Sur le plan politique et après avoir quitté le PPA en 1949 après des différends idéologiques et des questions relevant de l’identité algérienne, Sadek adhère au Parti communiste algérien en 1951. «J’ai estimé que j’avais fait le bon choix, galvanisé par l’élan patriotique qui animait le parti. J’avais dit à Akkache que l’indépendance devait être la pierre angulaire de la lutte. Il m’a rassuré à ce propos. Et puis, j’y ai trouvé l’éclairage politique qui n’existait pas au PPA.»
Près des pauvres
«Bref, j’étais comblé dans mes aspirations», confie Sadek, visiblement heureux, convaincu que le parti était pleinement engagé dans la Révolution malgré les réticences de certains dirigeants du FLN qui n’en voulaient pas. La déclaration du 2 novembre 1954 du PCA était sans ambiguïté. «Pourtant, certains dirigeants du FLN, pendant 3 mois, refusaient de nous contacter.

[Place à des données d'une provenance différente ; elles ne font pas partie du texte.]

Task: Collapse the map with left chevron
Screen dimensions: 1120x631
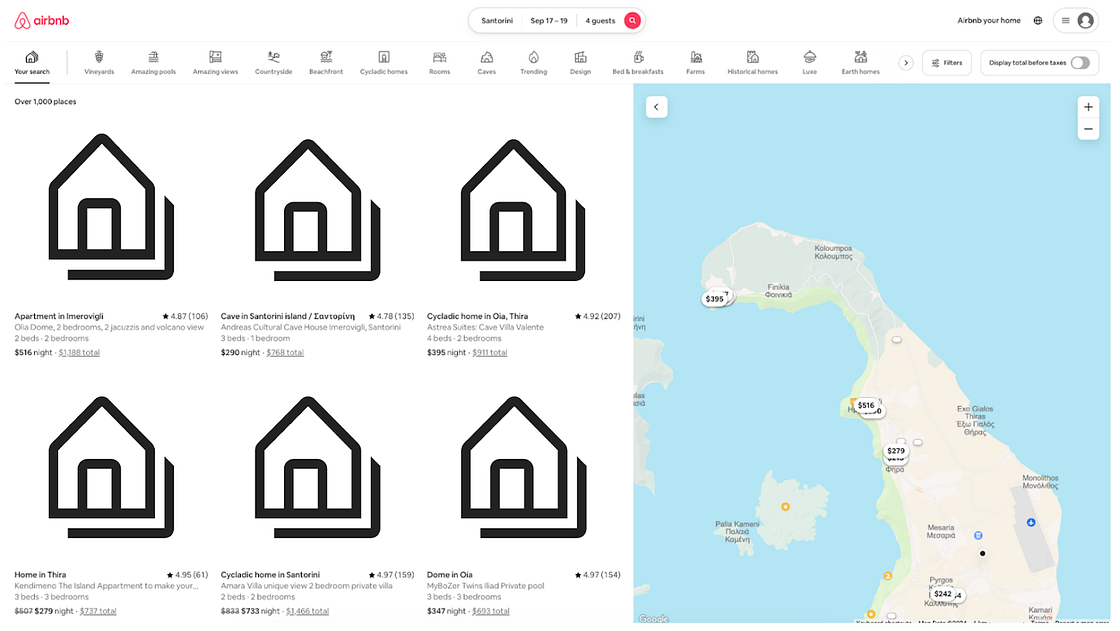Action: tap(656, 107)
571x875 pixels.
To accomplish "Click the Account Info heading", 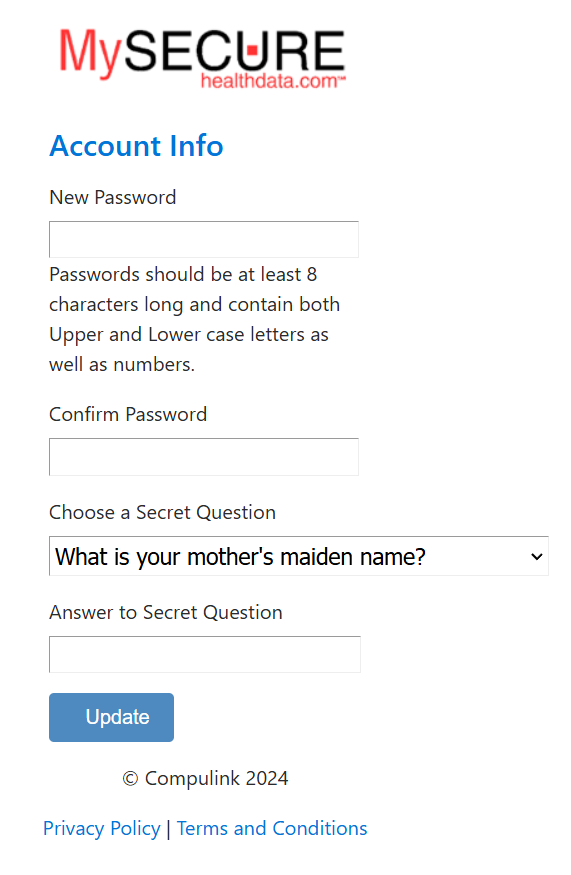I will coord(136,146).
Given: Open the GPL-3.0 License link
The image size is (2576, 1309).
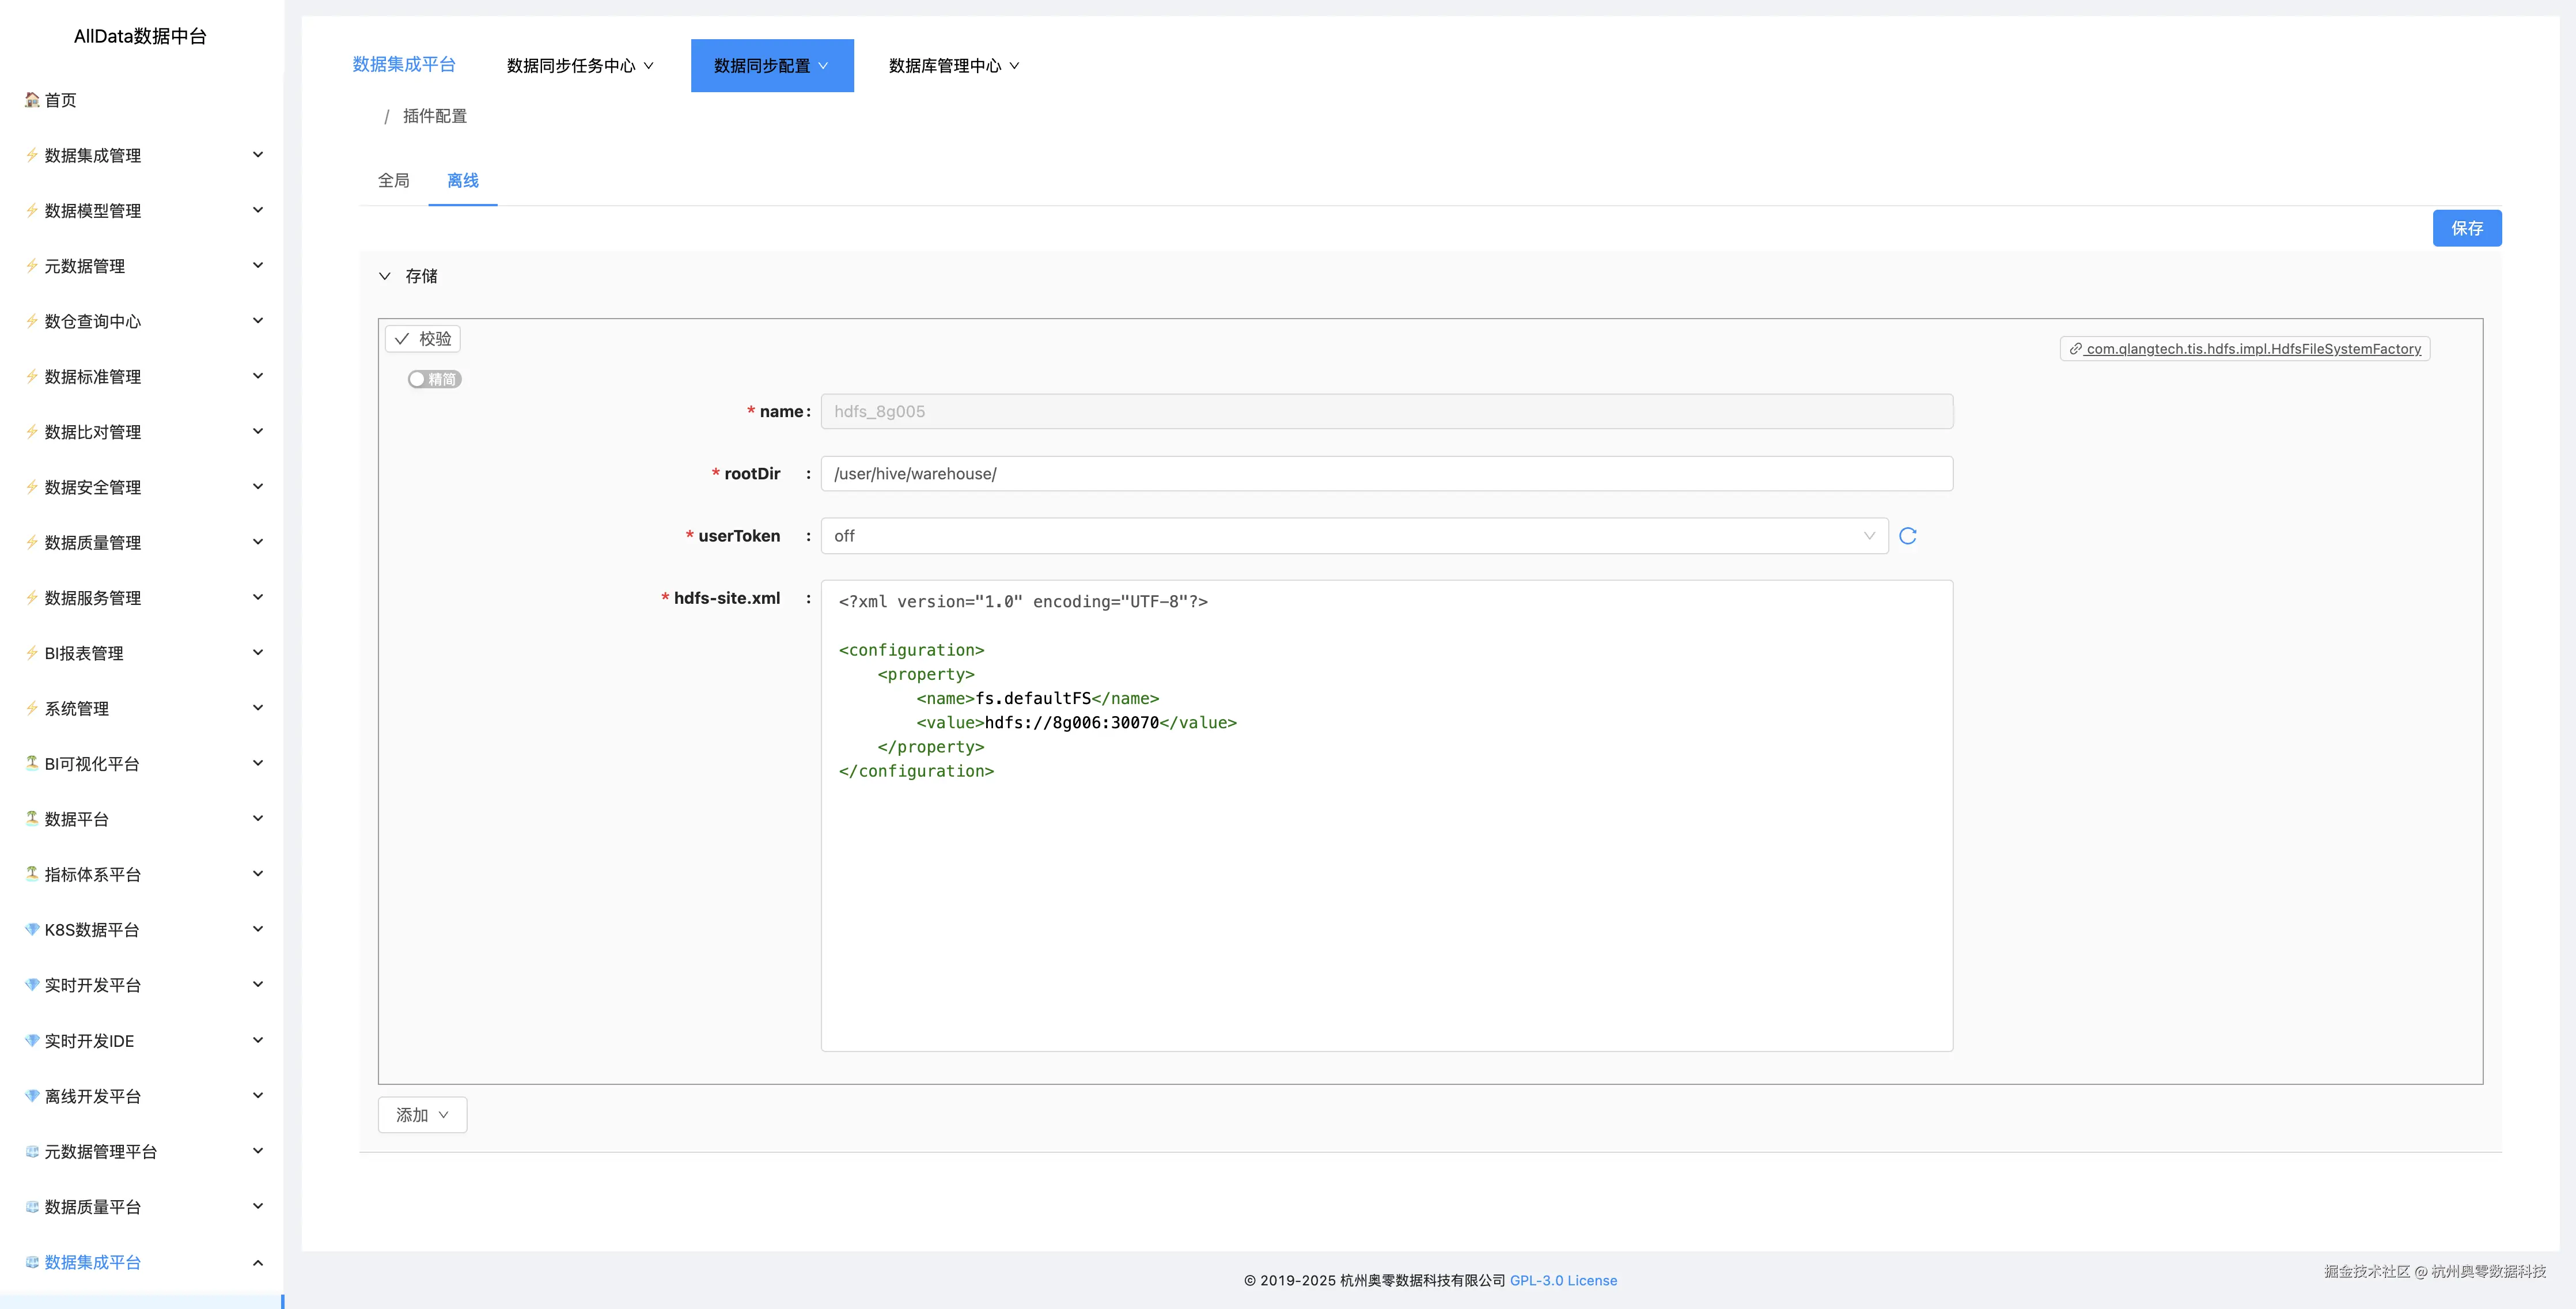Looking at the screenshot, I should tap(1563, 1280).
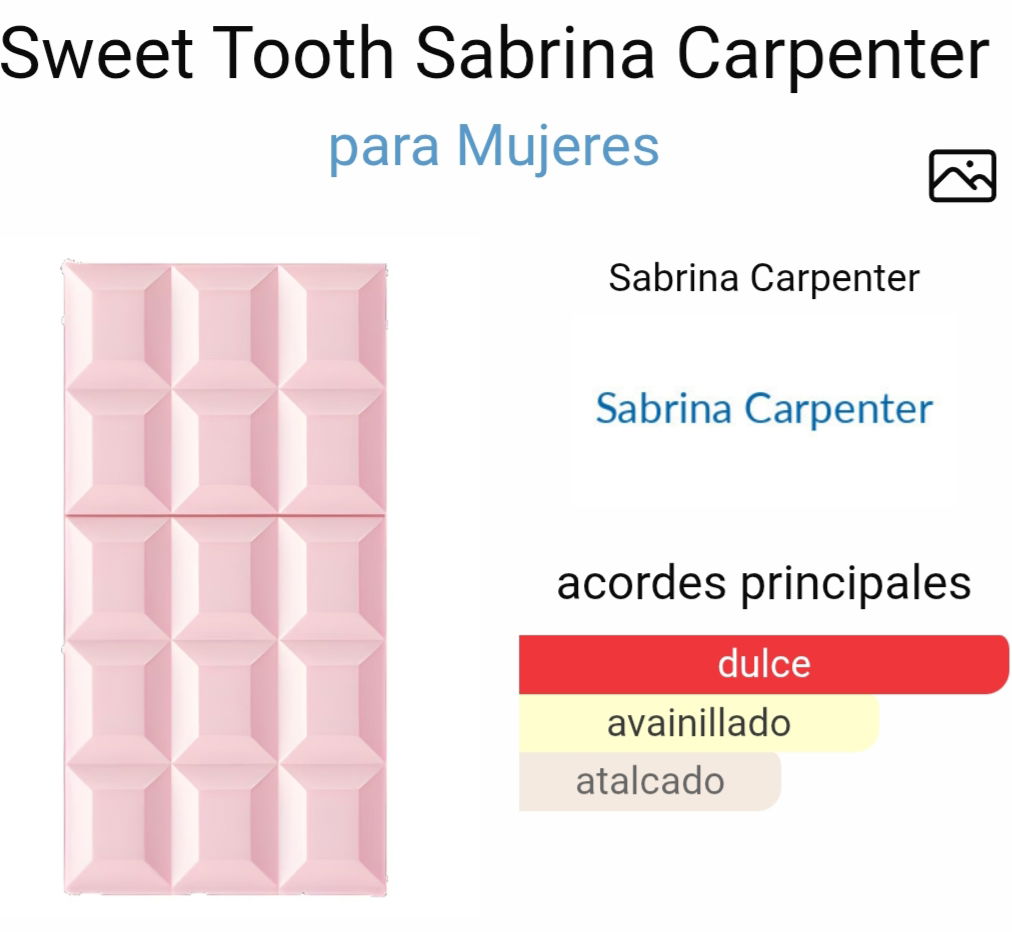Select the beige 'atalcado' accord bar

(650, 781)
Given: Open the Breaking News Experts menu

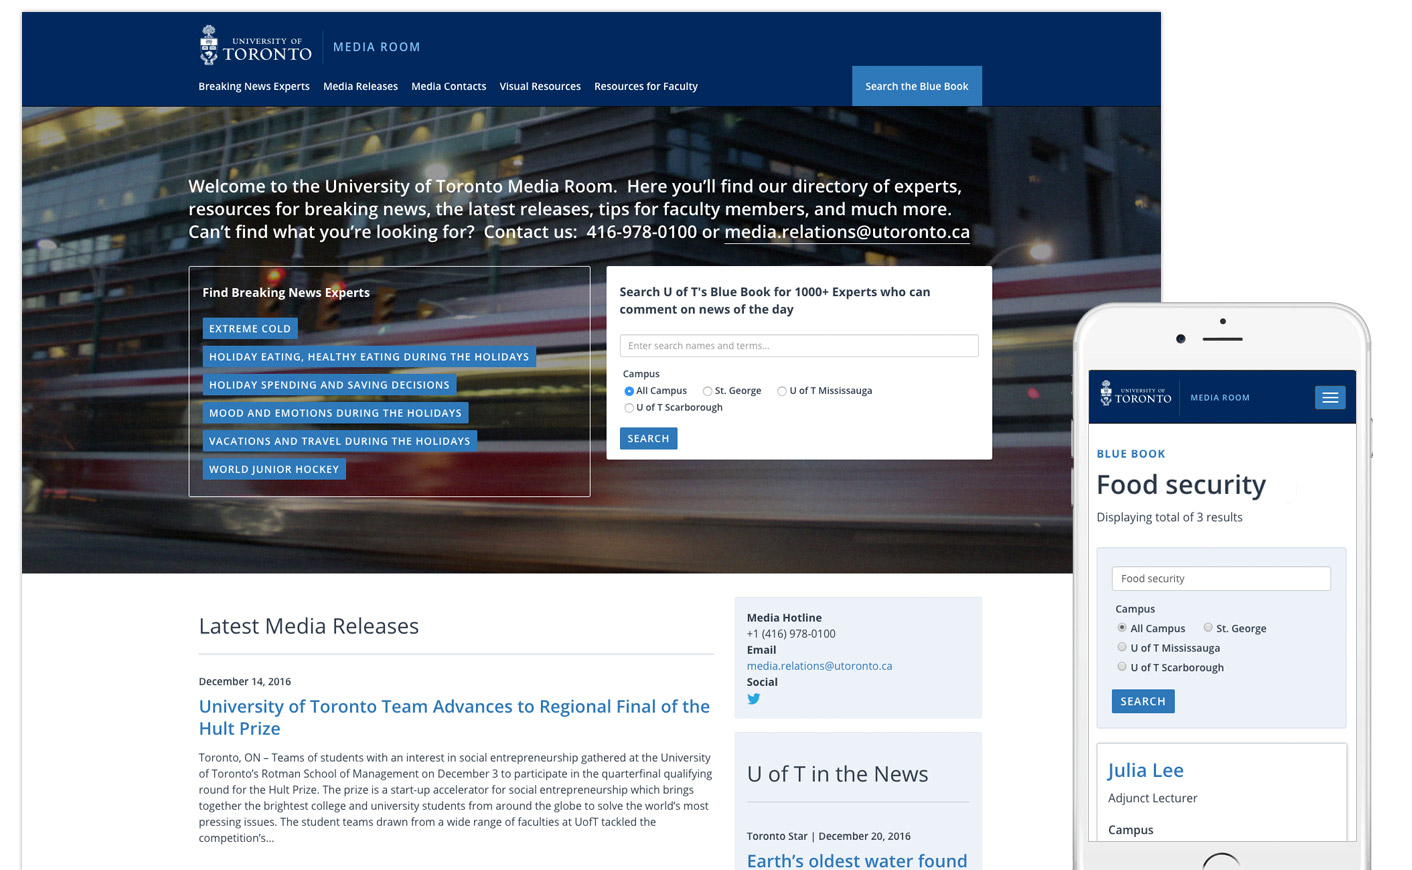Looking at the screenshot, I should point(254,86).
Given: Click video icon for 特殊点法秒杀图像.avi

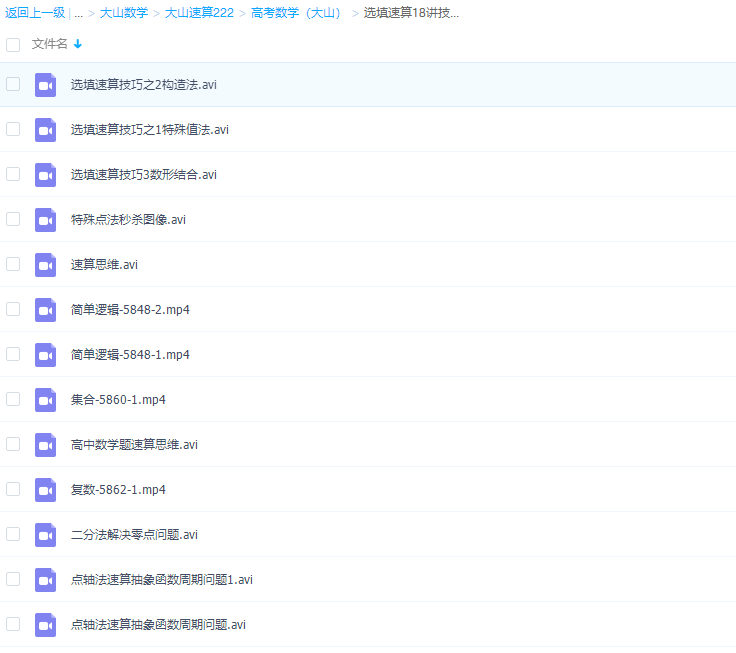Looking at the screenshot, I should coord(45,220).
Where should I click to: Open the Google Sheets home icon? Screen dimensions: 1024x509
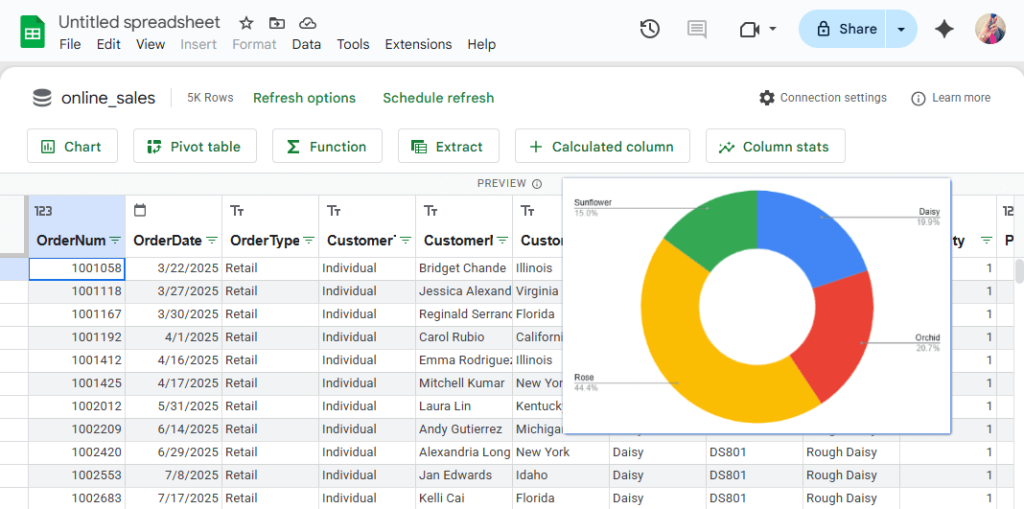[x=32, y=32]
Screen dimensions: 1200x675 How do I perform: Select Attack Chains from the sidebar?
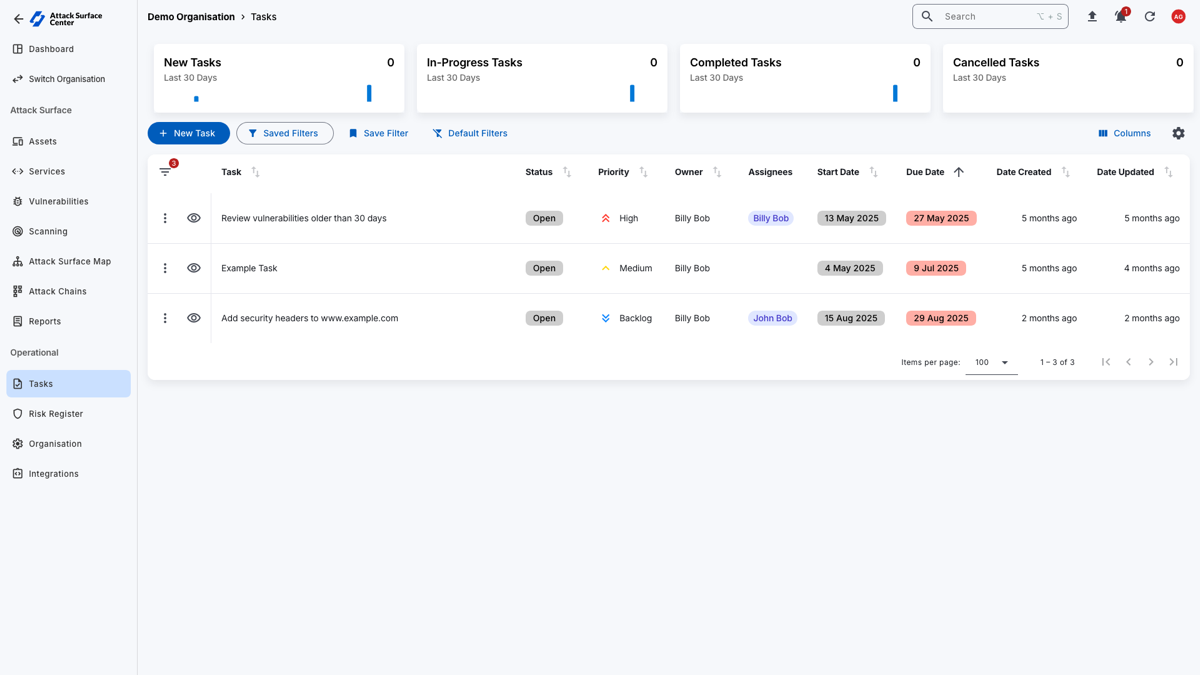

L’insurrection n’était pas une surprise pour nous. Une semaine avant le 1er Novembre, j’étais avec Bachir Hadj Ali à Tizi Rached. Jacques Galland y était aussi.
On avait estimé qu’après Dien Bien Phu et la déconfiture française, la lutte était irréversible, imminente ! Ne voyant rien venir en mars 1955, on a donné des directives à nos militants de participer individuellement au combat. Il y avait un modus vivendi tacite. Les combattants de la libération mêlés aux autres étaient côte à côte, mais ne se parlaient pas ! En ce qui me concerne, j’ai rencontré Ben M’hidi dans le restaurant de Saïd Ali, rue Auber (à Meissonnier), il m’avait sollicité pour un appui médical. J’ai sollicité à mon tour le Dr Georges Hadjadj, ami de la Révolution, toujours vivant, qui s’est engagé. Pour revenir à Ben M’hidi, j’ai apprécié grandement son ouverture d’esprit, ses analyses et son engagement sans faille.
J’en étais impressionné alors que je venais juste de faire sa connaissance». Le Parti communiste algérien interdit au lendemain de l’indépendance, ses membres forment un autre pôle de lutte clandestine, en créant le Parti d’avant-garde socialiste (PAGS), dont Sadek a été le premier responsable en janvier 1966. «C’était la remise en route du Mouvement communiste après la répression, se souvient Sadek. Après l’arrestation de Hocine Zahouane, Mohamed Harbi et Bachir Hadj Ali et d’autres camarades, nous avons estimé nécessaire de créer le cadre de lutte, même si la clandestinité a été très dure».